作者
Cristiane Kayser,Lívia Almeida Dutra,Edgard Torres Reis-Neto,Charlles Heldan de Moura Castro,Marvin J. Fritzler,Luís Eduardo Coelho Andrade
摘要
Personalized medicine (PM) aims individualized approach to prevention, diagnosis, and treatment. Precision Medicine applies the paradigm of PM by defining groups of individuals with akin characteristics. Often the two terms have been used interchangeably. The quest for PM has been advancing for centuries as traditional nosology classification defines groups of clinical conditions with relatively similar prognoses and treatment options. However, any individual is characterized by a unique set of multiple characteristics and therefore the achievement of PM implies the determination of myriad demographic, epidemiological, clinical, laboratory, and imaging parameters.
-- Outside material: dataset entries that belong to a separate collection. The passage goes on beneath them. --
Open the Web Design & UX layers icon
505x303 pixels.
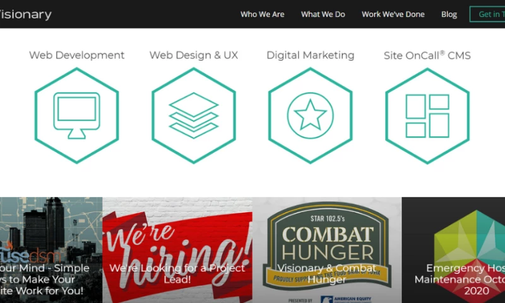point(194,116)
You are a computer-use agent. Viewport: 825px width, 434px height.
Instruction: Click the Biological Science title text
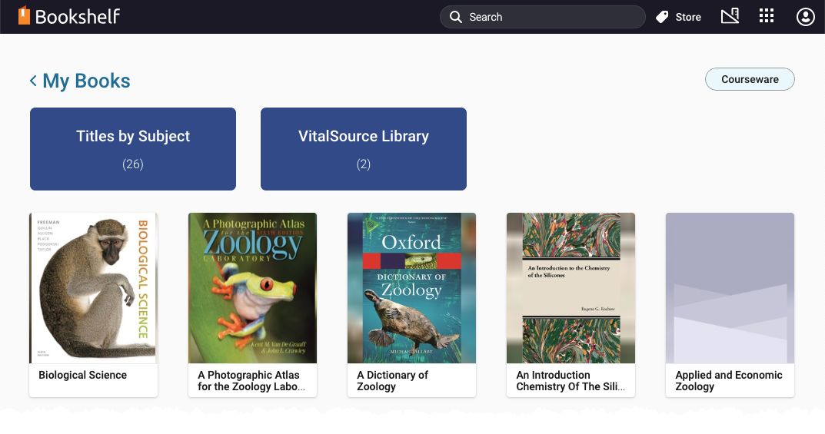tap(82, 375)
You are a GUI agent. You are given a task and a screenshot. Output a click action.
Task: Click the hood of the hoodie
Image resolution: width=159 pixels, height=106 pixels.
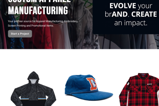click(x=33, y=78)
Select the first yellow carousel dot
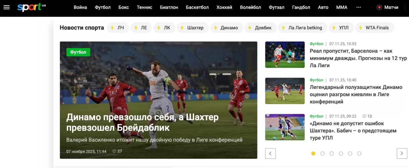 [x=313, y=154]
The accelerated identification of numerous biological variables associated with diverse health conditions contributes to the fulfillment of one of the pre-requisites for PM. The advent of multiplex analytical platforms contributes to the determination of thousands of biological parameters using minute amounts of serum or other biological matrixes. Finally, big data analysis and machine learning contribute to the processing and integration of the multiplexed data at the individual level, allowing for the personalized definition of susceptibility, diagnosis, prognosis, prevention, and treatment. Autoantibodies are traditional biomarkers for autoimmune diseases and can contribute to PM in many aspects, including identification of individuals at risk, early diagnosis, disease sub-phenotyping, definition of prognosis, and treatment, as well as monitoring disease activity. Herein we address how autoantibodies can promote PM in autoimmune diseases using the examples of systemic lupus erythematosus, antiphospholipid syndrome, rheumatoid arthritis, Sjögren syndrome, systemic sclerosis, idiopathic inflammatory myopathies, autoimmune hepatitis, primary biliary cholangitis, and autoimmune neurologic diseases.